According to new figures, Shoplifting in supermarkets in both Wales and England rose by more than seven percent between the period of 2014 and 2017.
According to the Press Association (PA), police authorities in England and Wales investigated a combined 78,110 shoplifting incidents in 2017, an increase from 72,423 in 2014.
The crime and security adviser of the British Retail Consortium, James Martin, said that “the costs are borne by everyday shoppers and those who rely on retail for their livelihoods.”
Martin noted that these figures indicate that, despite the best efforts of our members, criminals are increasingly targeting supermarkets.
He acknowledged the “difficult resourcing and prioritisation decision” police forces face, however, he said that “it is clearly time that every police force gives retail crime the strategic priority it deserves.”
The national chair of the Police Federation of England and Wales, John Apter, said that shoplifting crimes can take away the focus of the police from more urgent tasks at a time when government cutbacks have reduced its resources.

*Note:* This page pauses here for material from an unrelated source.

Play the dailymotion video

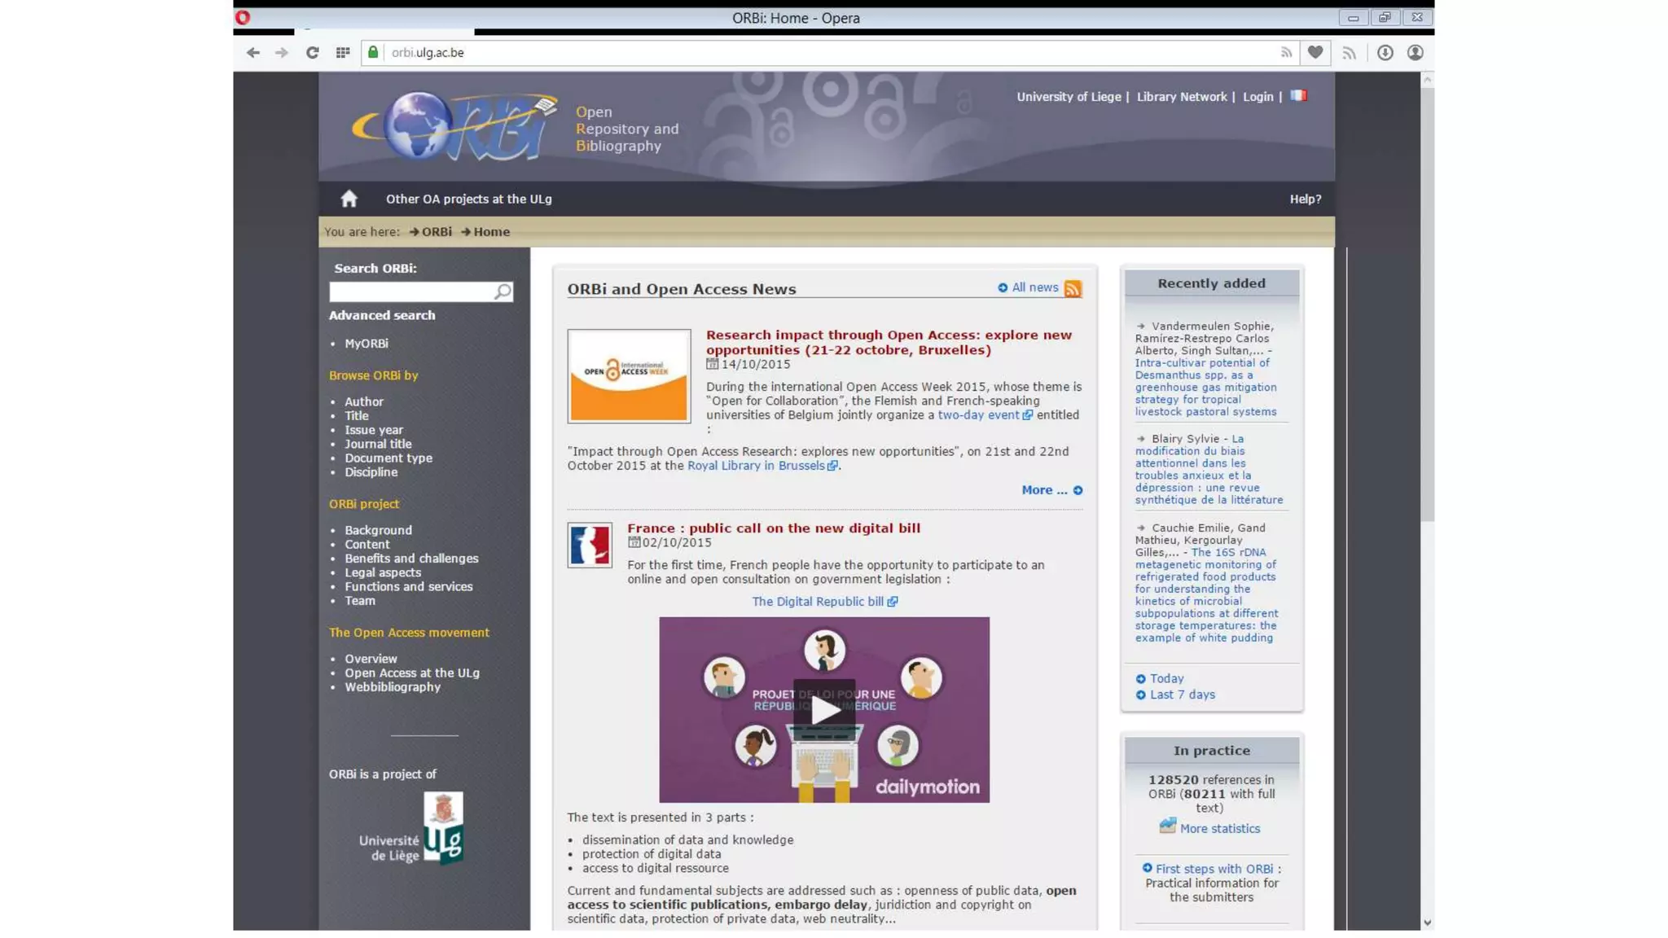pyautogui.click(x=824, y=709)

He stated: “The reality is that officers can be tied up, sometimes for hours dealing with shoplifters, preventing them from answering other 999 calls which may be more urgent. It’s all about priorities.”
He continued: “Ten years of the Government’s austerity policies, which have seen officer numbers cut by nearly 22,000, have resulted in policing in England and Wales becoming an almost entirely reactive service.”

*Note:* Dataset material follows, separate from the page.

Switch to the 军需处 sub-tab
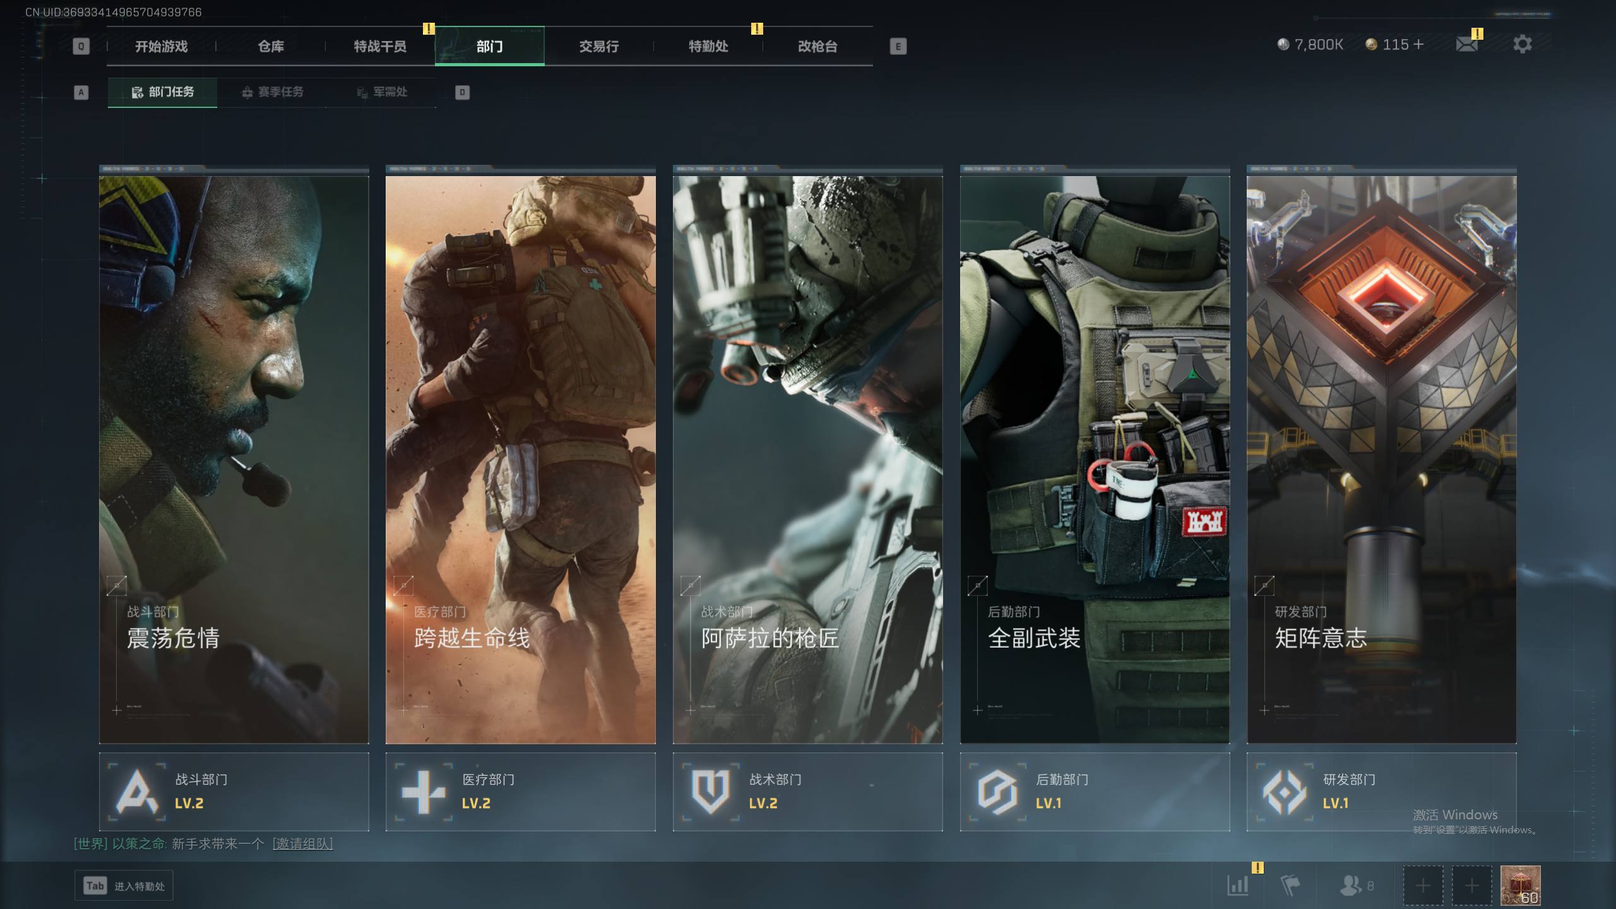The image size is (1616, 909). pyautogui.click(x=382, y=92)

Apter noted: “The sad fact is that as forces struggle to meet 999-call demand incidents such as these are increasingly likely not to be attended by officers at all. Which, as a serving police constable with 26 years’ service, I find quite shocking.”
The PA’s report is based on data compiled from all police forces in England and Wales except 18, which either declined to release information, provided partial data, or did not respond to requests for figures.

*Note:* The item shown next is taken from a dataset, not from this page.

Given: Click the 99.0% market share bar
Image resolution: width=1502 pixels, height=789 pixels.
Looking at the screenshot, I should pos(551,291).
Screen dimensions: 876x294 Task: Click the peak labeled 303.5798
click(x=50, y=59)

Opposing the findings of the PA, the 2018 Crime Survey for England and Wales (CSEW) of the Office for National Statistics reported a decline in shoplifting of one percent between the period of October 2017 and September 2018.
Similar to the PA, the CSEW collected police information on shoplifting for its report.
In order to address the underreporting, the Commercial Victimisation Survey (CVS) collects both the police recorded crime and unreported incidents.
The survey gathers the data on crimes that were experienced by businesses. It discovered no statistically significant increase in shoplifting offences in both the wholesale and retail sector between the period of 2014 and 2017.
The CVS did find that the cost of shoplifting has risen with the average cost per incident almost doubling since 2012 to £60.
The CVS said that accounting for two-thirds of all crime reported by Wholesale and retail premises, shoplifting continued to be the most common crime that is perpetuated against supermarkets.